Parmi leurs revendications : l’interdiction des mouvements de populations en provenance des zones tenues par le M23/AFC, la résidence obligatoire des responsables affectés à Uvira dans la ville (et non à Bujumbura), ainsi que le déploiement de leurs combattants aux principales entrées du Sud-Kivu pour, disent-ils, prévenir les infiltrations.
Leur agenda s’étend aussi au politique. Les Wazalendo exigent une place à la table des négociations, y compris aux pourparlers de Doha, ainsi que l’intégration de leurs cadres dans les gouvernements national et provincial, mais aussi dans les institutions et services publics. Ils réclament en outre la nomination d’un conseiller spécial chargé des questions liées à leur mouvement.

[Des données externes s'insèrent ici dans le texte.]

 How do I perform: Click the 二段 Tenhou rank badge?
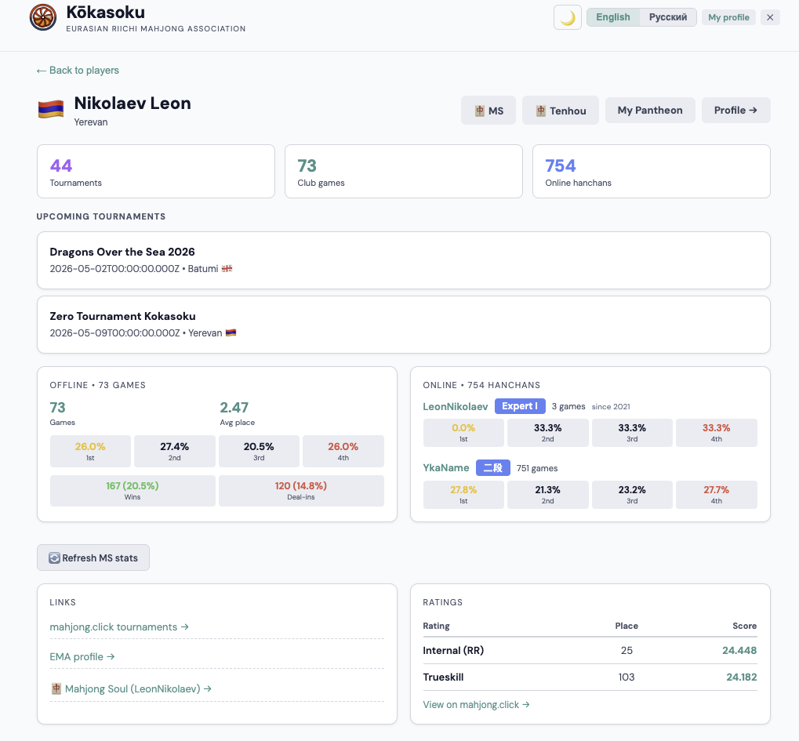point(492,468)
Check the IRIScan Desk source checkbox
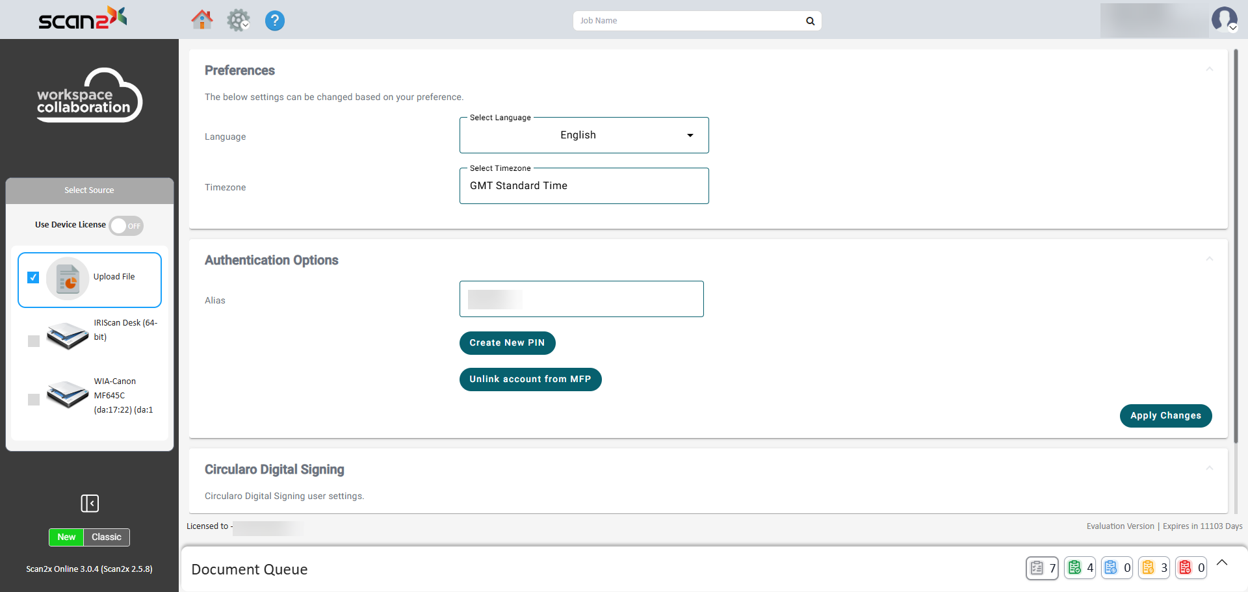Image resolution: width=1248 pixels, height=592 pixels. pos(34,341)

Pour l’heure, Kinshasa n’a pas réagi. Un conseiller présidentiel renvoie la balle vers la Réserve armée de la Défense (RAD), créée en 2023 pour encadrer les Wazalendo mais encore absente d’Uvira. Faute de relais officiel, ces milliers de combattants continuent d’obéir à leurs propres chefs, parfois critiques envers les FARDC.
ONG et ONU s’interrogent : qui contrôle réellement les Wazalendo ? Leur implantation s’étend désormais bien au-delà des zones de combat, jusque dans des villes et villages du Maniema, du Nord-Kivu et du Sud-Kivu, où leur influence inquiète autant qu’elle interpelle.